Textures
What Do I Like in my Pictures
I have been taking photographs since I was a teenager. My grandfather was an avid photographer, he kept a darkroom in his house and he printed thousands of four by six black and white photographs of his family, our family. My uncle was also an avid photographer, so I had some precedent in my family.
I like taking pictures, I like trying to put a frame across our infinite universe and studying or capturing it’s elements in isolation, in the lonely space of focused attention where the camera seals off from view the rest of existence. That’s what makes a photograph interesting, what’s not in it. I am not an intellectual photographer or an art photographer, I am not a technician.
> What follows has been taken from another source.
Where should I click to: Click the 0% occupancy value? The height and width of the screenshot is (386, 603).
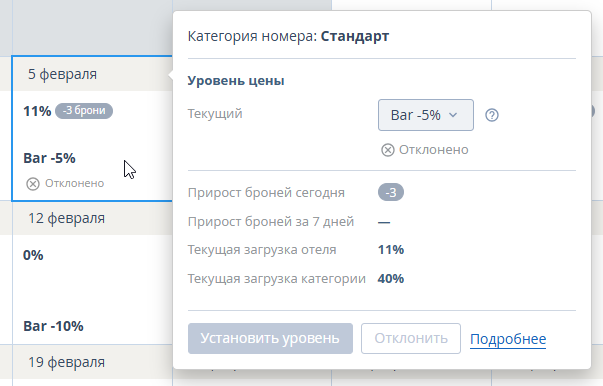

I am a photographer in the sense that I take photographs. Some of them delight me.
I’ve noticed that one of the aspects of the world I like most to see in a photograph is texture, a word that, when it comes to photographs, is a bit confusing because by definition - “the consistency of a surface” - a photograph has two surfaces, that depicted in the photograph and the plain flat photograph itself. So which one has the texture? I’m about to lose myself in the weeds here, so I’ll just skip past that query.
But I take a lot of pictures of patterns, of things that repeat or that morph subtly from one consistency to another. Most of those pictures turn out to be rather boring, hardly worth looking at, but sometimes they are striking and beautiful. I’m not sure what makes them so, and that is why I am posting many photos, maybe we can establish some truths about textures in photography.
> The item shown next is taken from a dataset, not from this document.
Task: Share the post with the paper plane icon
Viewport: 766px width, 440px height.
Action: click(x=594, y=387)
One thing I noticed, for example, is that for a photograph of a texture to be interesting, there cannot be too much information or action, no people. Texture photos most often look cool when they are detached from context and reason, they just invite you to look at them. What’s the meaning of a bunch of colorful cupcakes or a herd of green Tabasco bottles headed for the labeler on a conveyer belt?
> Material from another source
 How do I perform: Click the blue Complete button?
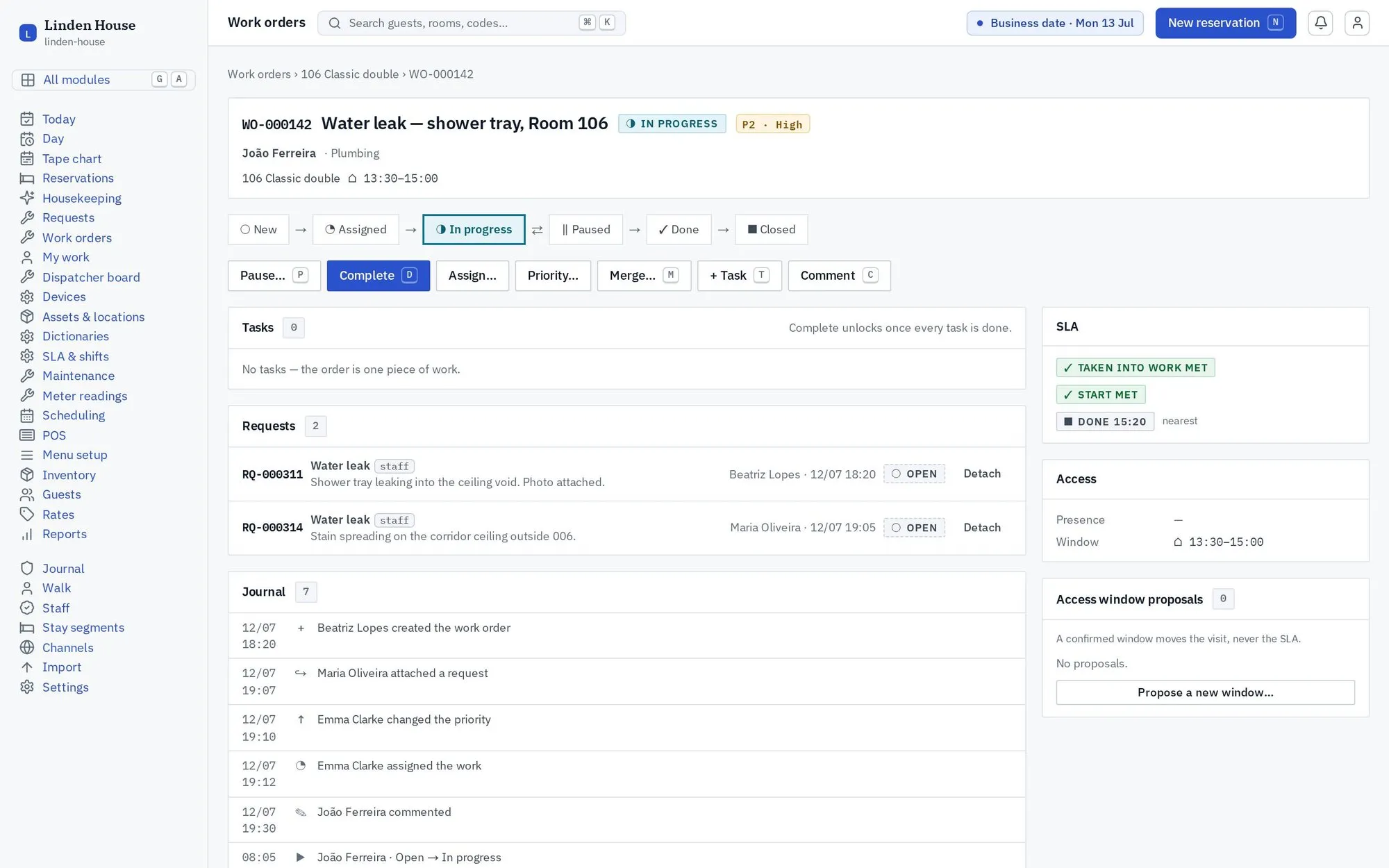[379, 276]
Even when we know they’re grapes, with all the appealing associations of a sweet fruit, I love how that knowledge fades in importance as we focus on the textures and shadows on the orbs all together, and they become planetary bodies floating in space. To perceive texture we almost have to ignore what we know about the object.
So the word “texture” implies the plain physical gradient of a surface, but in a photograph we experience texture as more inclusive of other qualities like color and shape and light. In two dimensions of photographic space these additional qualities are perceived as texture, perhaps because the third dimension, which actually determines texture in the physical world, is absent. Damn, the weeds are getting thick again.
I’ve recently gone through the past ten years of my digital photos and selected the ones that I felt captured a sense of what I love about photographic textures. I’m not proposing that I’m a great photographic artist or analyst, I just have thoughts and some interesting photos that I want to share. Some of the ones I’m putting up have been posted to social media before. I’ll be doing this in several posts, there are 88 texture photos in my pile. I hope people will linger over the photos and just wallow in the textures, see if that isn’t more pleasurable than reading about inane political developments that are sure to keep you roiled for days on end (and that I’m resisting getting sucked into and thinking and writing more angry screeds about).
The theme today is food and round shapes, okay? I also have flowers and plants, snow and ice, a series with moths frozen in ice along a Montana lake shore that I just love, pictures of earth taken out the window of an airplane, some rocks and some buildings. Bon Appetit!









John, I do try to hang it all out there for you, and maybe this is just a new facet emerging, so stay tuned. I’m always glad to hear that you are reading and thinking about my posts. Whatever aspect I’ve kept hidden - and is it possible I’ve kept it hidden from myself too? - I’ll try to let run free, but if it’s anything like Coco, I’ll need to keep the leash handy. Not real good at recall…..
You have hidden this aspect of yourself from me.